WHAT IS BEING ASKED:
Turn these lines into a numbered list, leaving out any blank lines.

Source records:
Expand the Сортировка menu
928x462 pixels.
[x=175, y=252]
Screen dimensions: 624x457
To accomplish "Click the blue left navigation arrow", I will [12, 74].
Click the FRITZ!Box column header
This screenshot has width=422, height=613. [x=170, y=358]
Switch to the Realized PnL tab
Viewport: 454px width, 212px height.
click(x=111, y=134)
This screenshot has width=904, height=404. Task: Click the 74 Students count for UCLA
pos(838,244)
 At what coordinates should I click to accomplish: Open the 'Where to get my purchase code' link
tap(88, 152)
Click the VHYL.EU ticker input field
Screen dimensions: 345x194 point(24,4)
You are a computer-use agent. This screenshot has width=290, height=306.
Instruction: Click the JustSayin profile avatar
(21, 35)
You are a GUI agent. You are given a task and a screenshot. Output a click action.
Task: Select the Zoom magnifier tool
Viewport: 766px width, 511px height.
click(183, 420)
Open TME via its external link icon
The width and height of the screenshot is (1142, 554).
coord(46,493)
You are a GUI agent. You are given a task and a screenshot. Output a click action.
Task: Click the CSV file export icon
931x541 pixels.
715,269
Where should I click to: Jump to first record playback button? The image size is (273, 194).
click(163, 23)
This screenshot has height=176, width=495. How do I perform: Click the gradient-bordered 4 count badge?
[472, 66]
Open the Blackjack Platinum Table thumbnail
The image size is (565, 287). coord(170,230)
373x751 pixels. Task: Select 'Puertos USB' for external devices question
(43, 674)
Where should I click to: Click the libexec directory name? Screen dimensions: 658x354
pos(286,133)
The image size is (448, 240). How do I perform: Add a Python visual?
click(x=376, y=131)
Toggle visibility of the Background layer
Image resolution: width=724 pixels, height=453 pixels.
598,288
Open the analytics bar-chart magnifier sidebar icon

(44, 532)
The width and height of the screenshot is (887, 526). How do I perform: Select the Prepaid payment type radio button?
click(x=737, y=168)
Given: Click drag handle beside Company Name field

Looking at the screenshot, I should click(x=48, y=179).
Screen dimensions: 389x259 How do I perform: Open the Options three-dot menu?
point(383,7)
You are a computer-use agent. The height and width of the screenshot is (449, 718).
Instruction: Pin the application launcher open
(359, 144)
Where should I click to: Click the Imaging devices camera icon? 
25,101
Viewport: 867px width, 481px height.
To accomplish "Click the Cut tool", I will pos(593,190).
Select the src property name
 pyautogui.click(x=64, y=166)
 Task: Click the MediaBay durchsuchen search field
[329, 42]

RESPONSE FOR THIS EXERCISE:
1. Expand the Сортировка menu
2. 928x462 pixels.
3. [x=175, y=252]
4. Screen dimensions: 624x457
5. To accomplish "Click the blue left navigation arrow", I will [12, 74].
6. Click the FRITZ!Box column header
7. This screenshot has width=422, height=613. [x=170, y=358]
8. Switch to the Realized PnL tab
9. Viewport: 454px width, 212px height.
10. click(x=111, y=134)
11. This screenshot has width=904, height=404. Task: Click the 74 Students count for UCLA
12. pos(838,244)
13.  At what coordinates should I click to accomplish: Open the 'Where to get my purchase code' link
14. tap(88, 152)
15. Click the VHYL.EU ticker input field
16. Screen dimensions: 345x194 point(24,4)
17. You are a computer-use agent. This screenshot has width=290, height=306.
18. Instruction: Click the JustSayin profile avatar
19. (21, 35)
20. You are a GUI agent. You are given a task and a screenshot. Output a click action.
21. Task: Select the Zoom magnifier tool
22. Viewport: 766px width, 511px height.
23. click(183, 420)
24. Open TME via its external link icon
25. The width and height of the screenshot is (1142, 554).
26. coord(46,493)
27. You are a GUI agent. You are given a task and a screenshot. Output a click action.
28. Task: Click the CSV file export icon
29. 931x541 pixels.
30. 715,269
31. Where should I click to: Jump to first record playback button? The image size is (273, 194).
32. click(163, 23)
33. This screenshot has height=176, width=495. How do I perform: Click the gradient-bordered 4 count badge?
34. [472, 66]
35. Open the Blackjack Platinum Table thumbnail
36. The image size is (565, 287). coord(170,230)
37. 373x751 pixels. Task: Select 'Puertos USB' for external devices question
38. (43, 674)
39. Where should I click to: Click the libexec directory name? Screen dimensions: 658x354
40. pos(286,133)
41. The image size is (448, 240). How do I perform: Add a Python visual?
42. click(x=376, y=131)
43. Toggle visibility of the Background layer
44. Image resolution: width=724 pixels, height=453 pixels.
45. 598,288
46. Open the analytics bar-chart magnifier sidebar icon
47. (44, 532)
48. The width and height of the screenshot is (887, 526). How do I perform: Select the Prepaid payment type radio button?
49. click(x=737, y=168)
50. Given: Click drag handle beside Company Name field
51. Looking at the screenshot, I should click(x=48, y=179).
52. Screen dimensions: 389x259 How do I perform: Open the Options three-dot menu?
53. point(383,7)
54. You are a computer-use agent. The height and width of the screenshot is (449, 718).
55. Instruction: Pin the application launcher open
56. (359, 144)
57. Where should I click to: Click the Imaging devices camera icon? 
58. 25,101
59. Viewport: 867px width, 481px height.
60. To accomplish "Click the Cut tool", I will pos(593,190).
61. Select the src property name
62.  pyautogui.click(x=64, y=166)
63.  Task: Click the MediaBay durchsuchen search field
64. [329, 42]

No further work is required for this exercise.